=== CONSIGNE A ===
Recopiez à l'identique les lignes des données brutes, en commençant par la toute première et en terminant par celle qui contient "pyautogui.click(x=850, y=846)", cette dernière incluse.

=== SOURCE ===
====

De tout ce qui précède, la société M&C Aviation demande au tribunal :
En la forme :
– De déclarer l’assignation nulle et de nul effet ;
– Déclarer la requête irrecevable faute d’opposition formée préalablement.
Subsidiairement au fond :
– Constater l’existence de contestations sérieuses et se déclarer incompétent pour trancher du litige ;
– Débouter la BMOI de toutes ses prétentions ;
– La condamner aux frais et dépens dont distraction au profit de Me Andy RAMAMONJISOA, Avocat aux offres de droit.
Pour soutenir ses prétentions, la société M&C Aviation verse au dossier :
– La signification commandement de payer avec procès-verbal de saisie-exécution en date du 10 janvier 2019 ;
– L’ordonnance n°489 du 21 août 2018.

DISCUSSION
En la forme :
Sur l’exception de nullité de l’assignation du 17 janvier 2019 servie par la BMOI:
La société M&C Aviation soulève l’exception de nullité de cette assignation aux motifs qu’elle n’indique pas la juridiction saisie. Cependant, l’article 18.2 du code de procédure civile dispose que la nullité ne peut être prononcée qu’à charge pour l’adversaire qui l’invoque de prouver le grief que lui cause l’irrégularité, même lorsqu’il s’agit d’une formalité substantielle ou d’ordre public.
En l’espèce, la requise n’a pas pu prouver ce grief et elle a eu l’opportunité de présenter ses moyens de défenses malgré l’absence de la mention de la juridiction saisie dans l’assignation, qu’il y a lieu de rejeter cette exception.

====

=== DONNÉES BRUTES ===
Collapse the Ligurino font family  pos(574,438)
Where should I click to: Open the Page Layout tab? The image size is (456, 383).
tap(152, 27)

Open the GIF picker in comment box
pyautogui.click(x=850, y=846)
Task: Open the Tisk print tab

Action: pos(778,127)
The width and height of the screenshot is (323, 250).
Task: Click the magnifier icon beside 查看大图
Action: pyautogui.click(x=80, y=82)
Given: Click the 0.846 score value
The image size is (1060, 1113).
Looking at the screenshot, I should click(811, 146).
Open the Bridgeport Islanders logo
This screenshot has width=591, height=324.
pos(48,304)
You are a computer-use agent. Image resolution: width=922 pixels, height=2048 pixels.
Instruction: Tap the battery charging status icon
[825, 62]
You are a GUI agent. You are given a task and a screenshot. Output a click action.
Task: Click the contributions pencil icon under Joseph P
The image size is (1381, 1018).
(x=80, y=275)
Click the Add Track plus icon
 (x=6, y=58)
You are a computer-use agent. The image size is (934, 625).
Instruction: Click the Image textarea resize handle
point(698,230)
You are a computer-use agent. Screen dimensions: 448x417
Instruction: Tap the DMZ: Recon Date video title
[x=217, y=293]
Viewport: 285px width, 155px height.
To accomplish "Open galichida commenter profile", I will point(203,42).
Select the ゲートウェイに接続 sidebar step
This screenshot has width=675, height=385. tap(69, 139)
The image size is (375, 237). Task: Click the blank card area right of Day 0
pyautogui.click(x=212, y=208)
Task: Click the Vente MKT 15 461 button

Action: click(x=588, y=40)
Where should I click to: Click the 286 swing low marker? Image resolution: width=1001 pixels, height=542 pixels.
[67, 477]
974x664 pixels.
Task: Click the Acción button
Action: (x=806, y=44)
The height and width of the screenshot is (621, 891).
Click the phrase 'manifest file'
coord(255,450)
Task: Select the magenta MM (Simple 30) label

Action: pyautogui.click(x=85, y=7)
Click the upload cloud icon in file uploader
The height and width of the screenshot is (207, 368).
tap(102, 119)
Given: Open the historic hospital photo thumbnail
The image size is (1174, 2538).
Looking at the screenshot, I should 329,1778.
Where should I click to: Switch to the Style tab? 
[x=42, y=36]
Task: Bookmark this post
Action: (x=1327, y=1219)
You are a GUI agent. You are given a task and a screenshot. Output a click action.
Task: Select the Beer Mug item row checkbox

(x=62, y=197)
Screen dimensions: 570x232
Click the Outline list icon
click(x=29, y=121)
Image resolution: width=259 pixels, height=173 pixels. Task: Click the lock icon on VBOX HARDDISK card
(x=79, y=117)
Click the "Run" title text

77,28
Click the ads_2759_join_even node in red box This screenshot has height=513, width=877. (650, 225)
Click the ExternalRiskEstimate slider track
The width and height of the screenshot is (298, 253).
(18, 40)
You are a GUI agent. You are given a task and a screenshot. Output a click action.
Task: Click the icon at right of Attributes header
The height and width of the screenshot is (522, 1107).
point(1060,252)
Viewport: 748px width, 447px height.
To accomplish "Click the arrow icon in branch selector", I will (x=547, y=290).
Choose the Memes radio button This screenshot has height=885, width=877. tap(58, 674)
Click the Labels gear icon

====

=== CONSIGNE B ===
D'après la source :
(i) Quel article du code de procédure civile le tribunal invoque-t-il au sujet de la nullité ?
(ii) De quelle date est l'ordonnance n°489 versée au dossier ?
(iii) De quelle date est l'assignation servie par la BMOI ?

=== RÉPONSE A ===
Collapse the Ligurino font family  pos(574,438)
Where should I click to: Open the Page Layout tab? The image size is (456, 383).
tap(152, 27)

Open the GIF picker in comment box
pyautogui.click(x=850, y=846)

=== RÉPONSE B ===
(i) L'article 18.2.
(ii) Du 21 août 2018.
(iii) Du 17 janvier 2019.